Let’s now load dplyr and create a function that will help us check out predictions faster:
library(dplyr)
CheckELO <- function(K=20, Kmargin=20, R=0.1, start.season=2012, end.season=2016){
results <- data.frame(season=numeric(), RMSE=numeric(), LogLoss=numeric())
f <- updateELO(reg %>% filter(Season==start.season), K=K, Kmargin=Kmargin)
res <- EvaluateELO(f, tourney, season=start.season)
results[1,] <- as.numeric(c(start.season, res))
if(length(start.season:end.season)>1){
for (i in seq_along((start.season:end.season)[-1])){
f <- RegressElos(f, R)
f <- updateELO(reg %>% filter(Season==start.season+i), K=K, Kmargin=Kmargin, start.elos=f)
res <- EvaluateELO(f, tourney, season=start.season+i)
results[1+i,] <- as.numeric(c(start.season+i, res))
}
}
return(results)
}
We can use this to create predictions using the 2012 to 2015 season as we did before. The ELO’s in this function build on themselves, meaning that the ELO ratings for one season (after being regressed towards 1500) act as the starting values for the next season.

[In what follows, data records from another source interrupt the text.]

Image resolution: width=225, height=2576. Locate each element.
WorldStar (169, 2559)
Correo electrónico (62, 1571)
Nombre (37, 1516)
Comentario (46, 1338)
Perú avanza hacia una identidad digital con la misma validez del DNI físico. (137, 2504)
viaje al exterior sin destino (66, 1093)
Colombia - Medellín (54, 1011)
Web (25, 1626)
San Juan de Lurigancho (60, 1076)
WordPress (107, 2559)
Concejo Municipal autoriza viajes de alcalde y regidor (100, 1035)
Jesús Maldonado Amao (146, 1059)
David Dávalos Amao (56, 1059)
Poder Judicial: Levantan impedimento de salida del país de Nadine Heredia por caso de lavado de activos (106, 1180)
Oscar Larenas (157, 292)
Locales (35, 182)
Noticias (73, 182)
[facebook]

eloresults <- CheckELO(K=20, Kmargin=25, R=0, start.season=2012, end.season=2016)
eloresults
We could also go back considerably further, let’s say to the year 1985 (the first year in our data set):
eloresults <- CheckELO(K=20, Kmargin=25, R=0, start.season=1985, end.season=2016)

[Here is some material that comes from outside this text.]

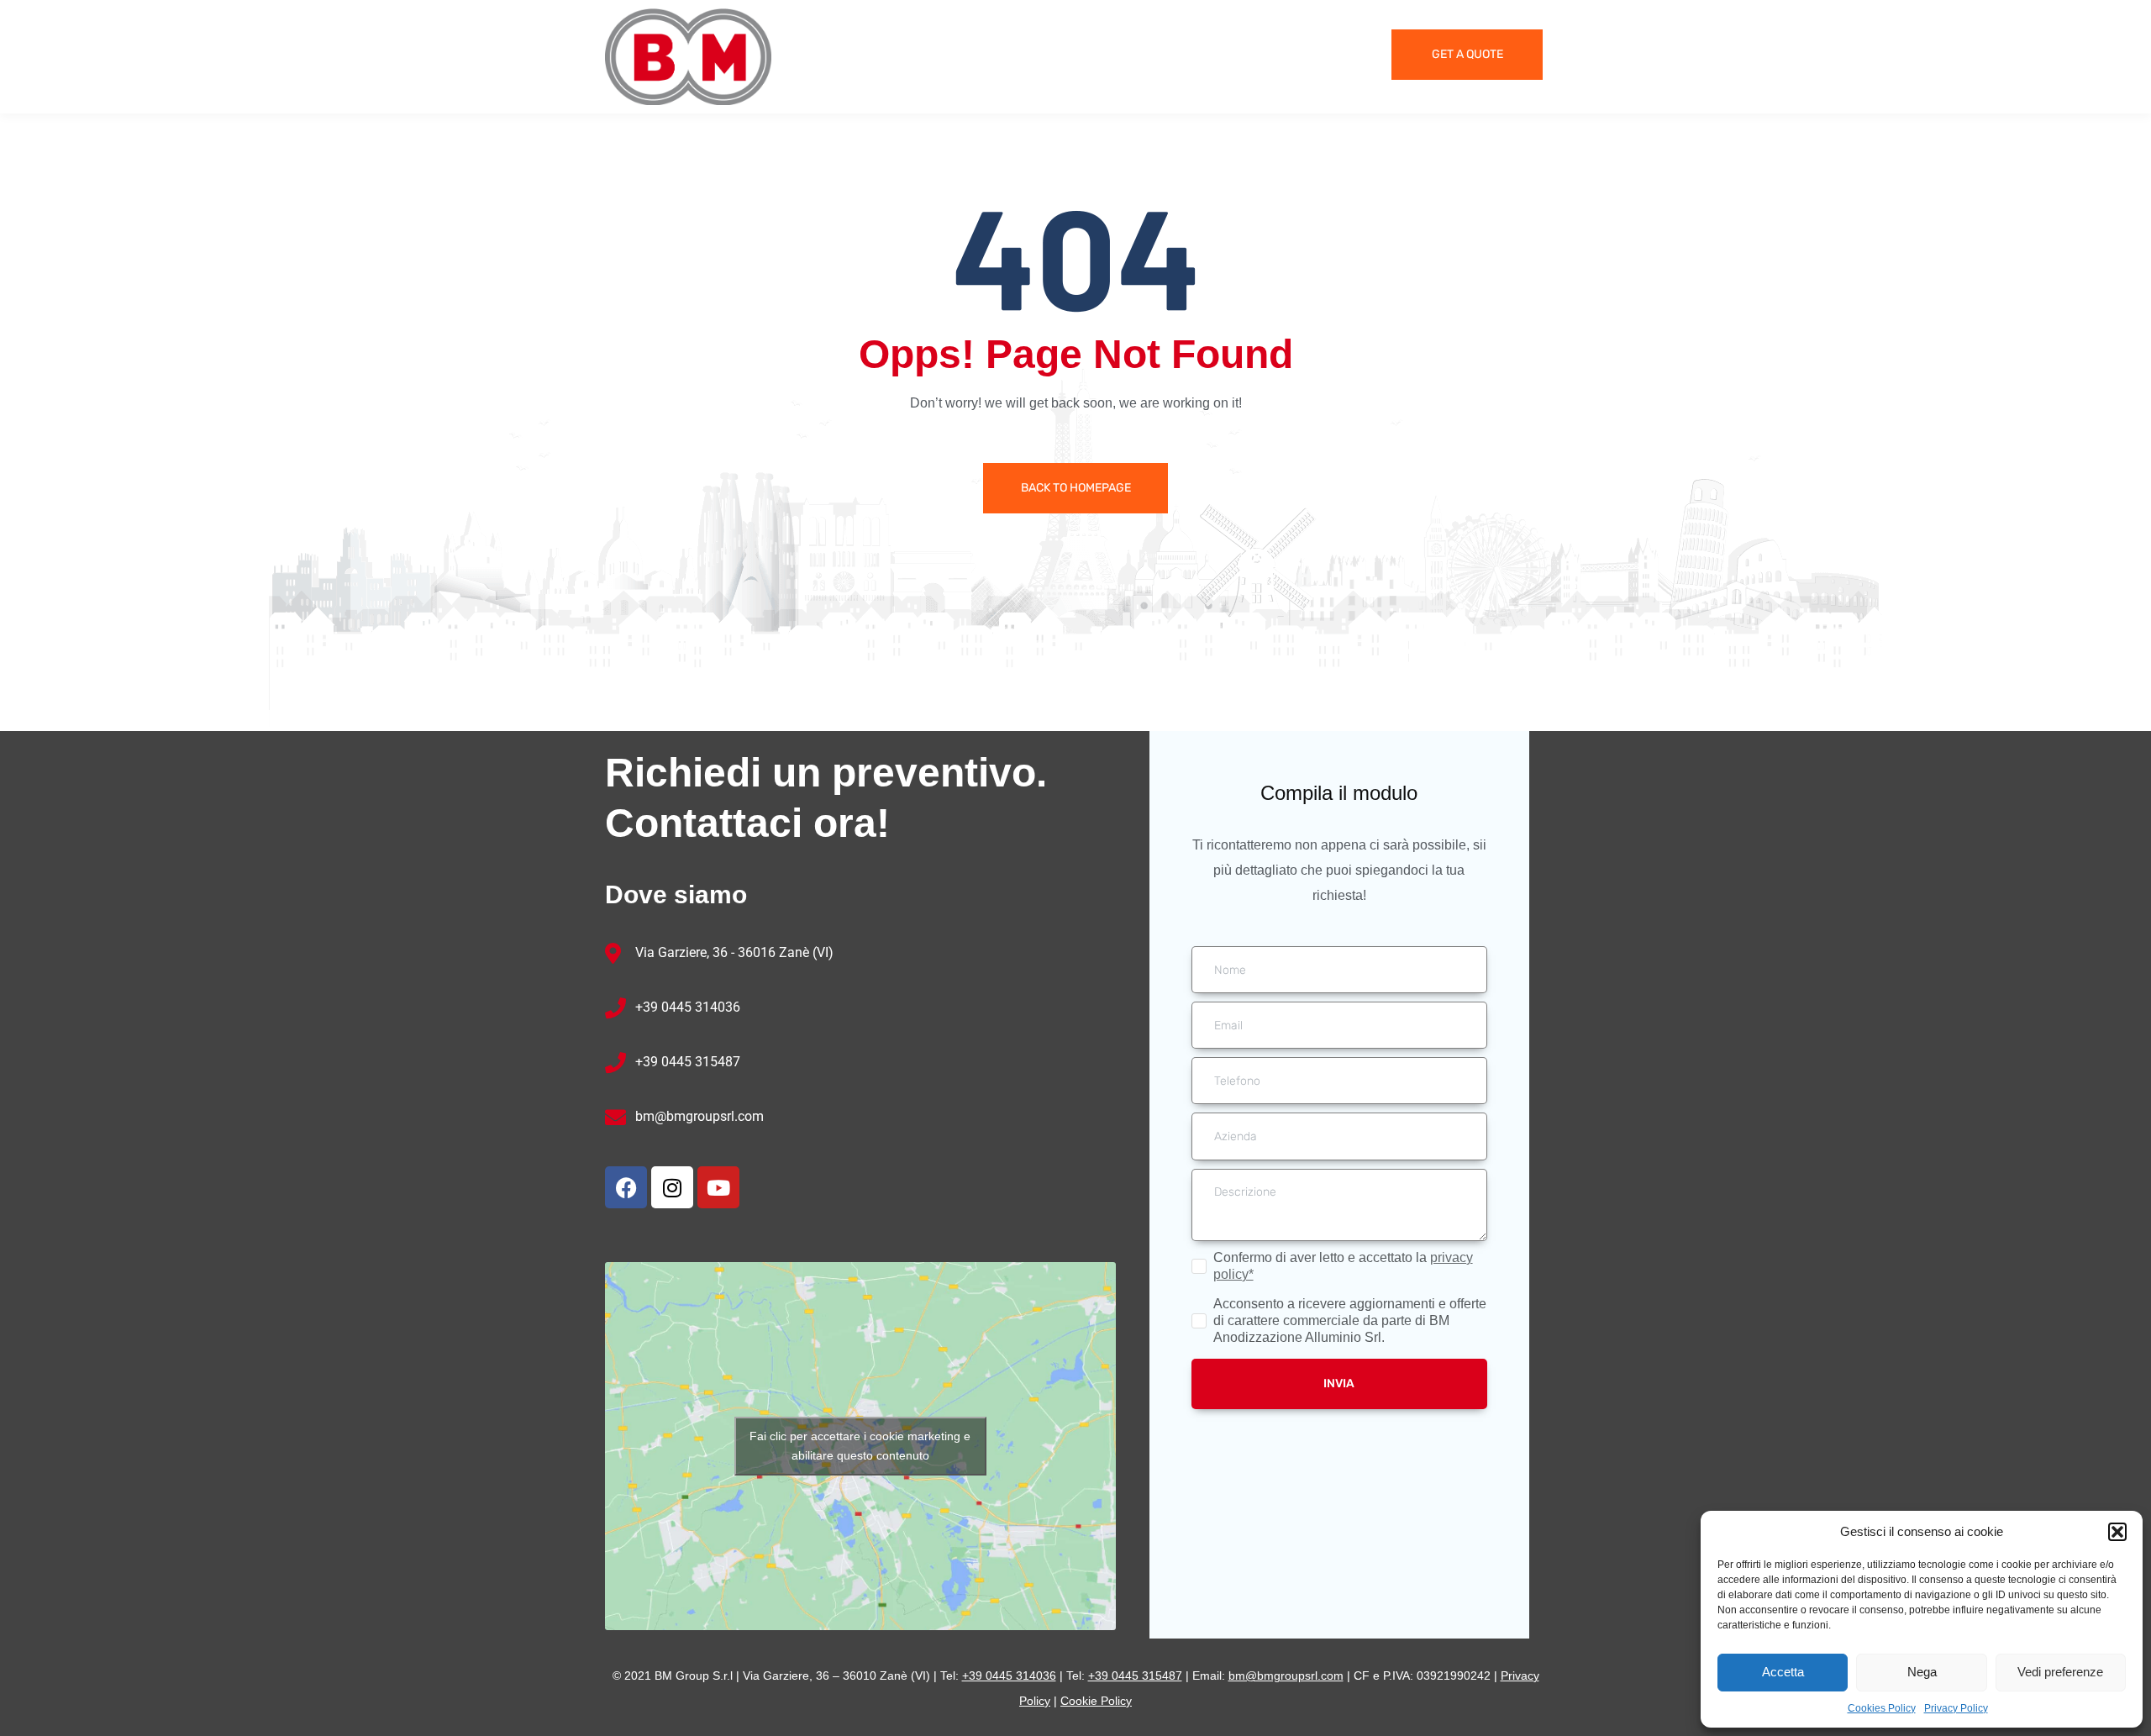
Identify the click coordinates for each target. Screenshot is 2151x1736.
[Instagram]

Since, ELO values depend on prior years they may need a couple of years to build on before showing their quality so we can average them starting in the year 1988.

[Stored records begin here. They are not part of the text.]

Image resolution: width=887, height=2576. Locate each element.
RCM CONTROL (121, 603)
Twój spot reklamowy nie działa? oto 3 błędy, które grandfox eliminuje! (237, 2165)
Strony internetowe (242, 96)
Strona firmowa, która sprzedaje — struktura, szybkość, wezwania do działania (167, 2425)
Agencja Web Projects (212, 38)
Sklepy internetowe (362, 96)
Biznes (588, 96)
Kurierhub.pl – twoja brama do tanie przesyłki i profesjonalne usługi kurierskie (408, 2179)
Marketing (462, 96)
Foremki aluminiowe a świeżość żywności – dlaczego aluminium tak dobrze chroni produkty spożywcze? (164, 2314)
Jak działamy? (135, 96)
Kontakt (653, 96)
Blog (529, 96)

eloresults %>% filter(season>=1988) %>% summarize(rmse=mean(RMSE), logloss=mean(LogLoss))
We could also graph our results:
library(ggplot2)
eloresults %>% filter(season>=1988) %>% ggplot(aes(season, LogLoss)) + geom_point()
When we’re reading to try a new combination of parameters, we can run this procedure again:
eloresults <- CheckELO(K=40, Kmargin=10, R=0.1, start.season=1985, end.season=2016)
eloresults %>% filter(season>=1988) %>% summarize(rmse=mean(RMSE), logloss=mean(LogLoss))
Find the best combination of parameters.
When comparing the accuracy of different sets of parameters, make sure that you are comparing them using the same set of years (some years tournaments have been easier to predict than others).
While it makes sense to test your models on multiple years (and more data is often better) it could well be that college basketball has changed considerably since 1985 and the model that worked best then isn’t the best model now. You will also save time by using some but not all of the years in the data set.
Be scientific, try change one (or at most two) parameters at a type and recording the results. You may even want to create a Google Spreadsheet where you track different combinations of parameters and the average RMSE and Log Loss. Again, remember to use a consistent set of years.